## Directions
Continue the article about Seve Ballesteros and the British Open, picking up after its final sentence.

## Text section
British Open Preview
Seve's Story
Continued (page 5 of 5)
He played well in 1978, leading by two strokes until he hit into the hotel and took a double-bogey 6 on the 17th in the second round, finishing the tournament T-17. In 1984, during practice rounds, his friend Fernandez encouraged Ballesteros to take the club a bit more on the inside to counteract a tendency to let his right elbow wander too far from his body. "Chino give me a little tip on my swing," he says, "and I stick to that and each day played better and better."
He started the final round two shots behind Watson and Ian Baker-Finch, who were paired in the last group.
"Watson was the best player in the world at that moment," Ballesteros says, "and he was trying to tie the record of Harry Vardon: six British Opens. He was under a lot of pressure also. We were not close, but champions in the same category never are close. You never see both go outside for dinner. Never. That's not because it is personal. The competition carries on, not just on the golf course, but off the golf course also. It was that way for me and Watson."
In the last round, "I played very steady," Ballesteros recalls. "I didn't do anything spectacular, but I played very steady and very solid, especially on the back nine. I birdied 14, then a fantastic par on 17, where I put my 6-iron on the middle of the green from the rough on the left side. That second shot was like a tunnel, you know."
On the 18th, Ballesteros hit a conservative 3-wood off the tee and then a wedge into the green.

## Extracted information
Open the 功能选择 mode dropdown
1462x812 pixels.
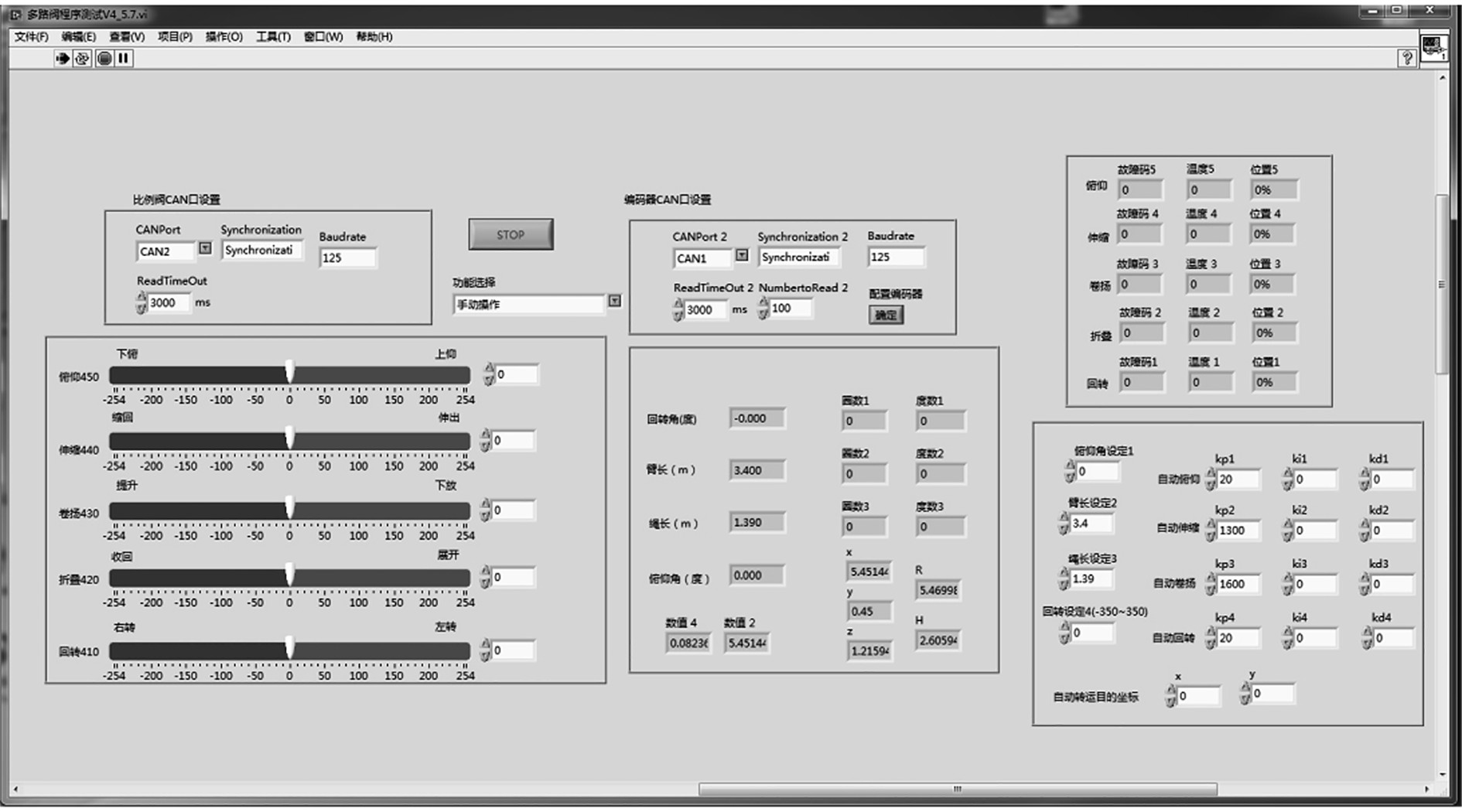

--

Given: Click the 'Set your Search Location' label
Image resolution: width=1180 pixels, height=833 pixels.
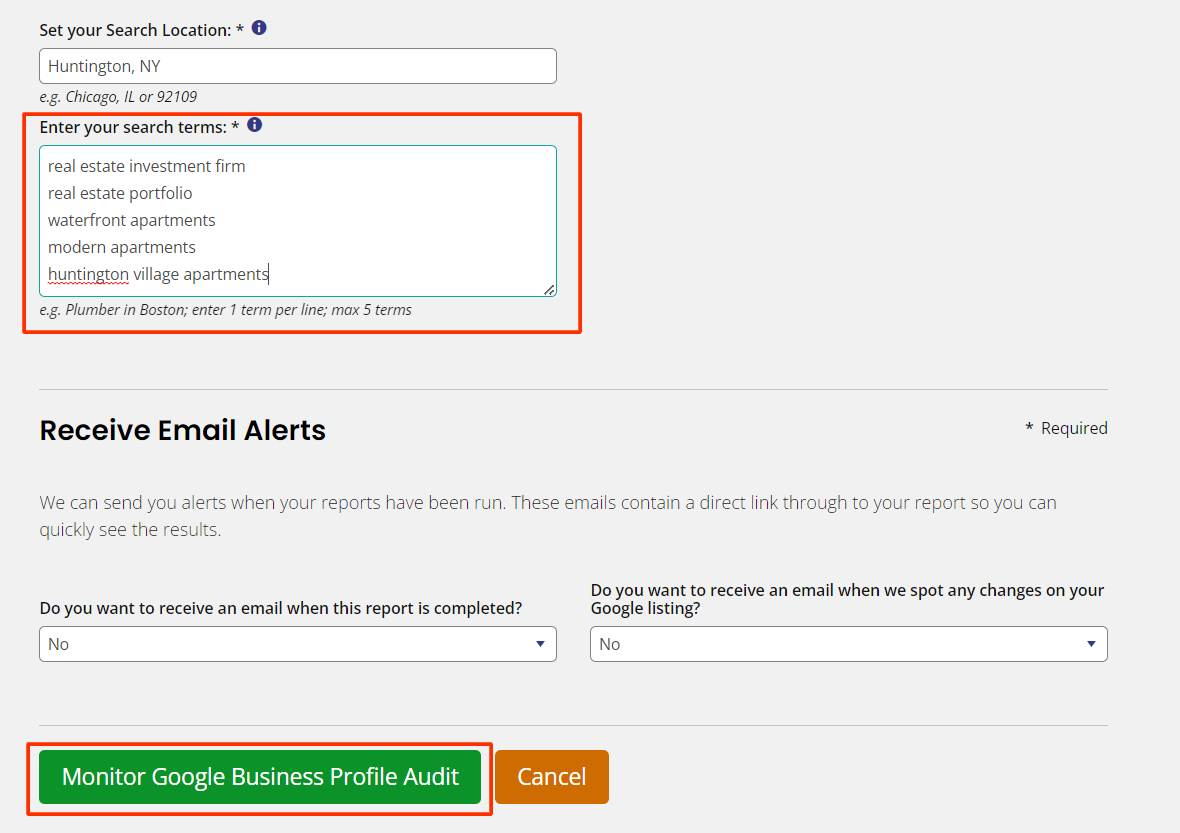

* * *

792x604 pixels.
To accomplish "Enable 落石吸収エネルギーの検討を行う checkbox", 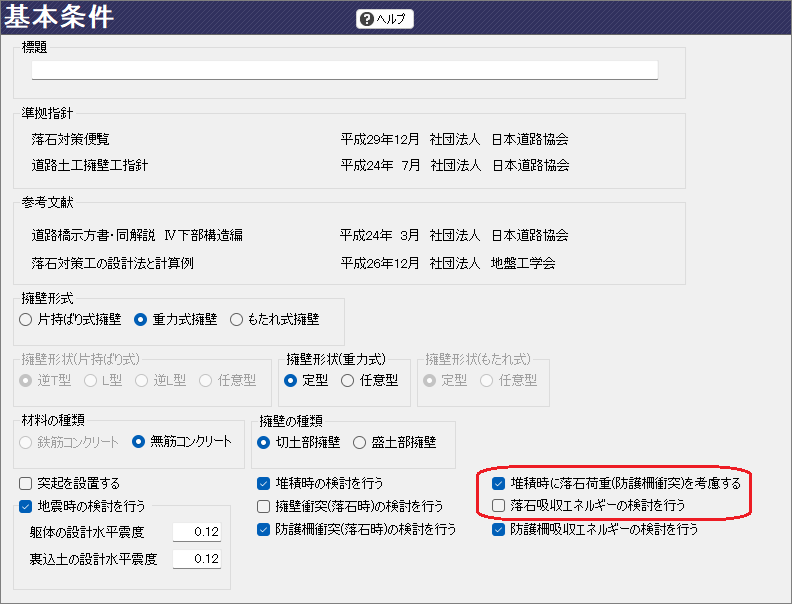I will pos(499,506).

## Task output
"The putt, breaking six inches, I hit it well," he says. "As the ball was approaching the hole, I was more and more hoping, and it dropped in. I think with my interior energy, I put it inside myself. I think so. That was the greatest moment of my career."
He has been back to the hallowed ground to play three British Opens since then, but never with so much anticipation. When Bobby Jones returned to St. Andrews for the last time in 1958, he was suffering from a crippling disease of the spinal cord. After Jones was honored during the Freedom of the City and Royal Burgh of St. Andrew ceremony, a filled auditorium began singing an old Scottish song, "Will Ye No' Come Back Again?"
"It had all the strange, wild, emotional force of the skirl of a bagpipe," wrote Herbert Warren Wind. "Hardly a word was said as the people filed from the hall, and for many minutes afterward it was impossible for anyone to speak."
When asked what he will feel when he is announced on the first tee, it is Ballesteros -- his face scrunching but his gaze steady -- who cannot speak.
He doesn't have to. It will definitely be a moment.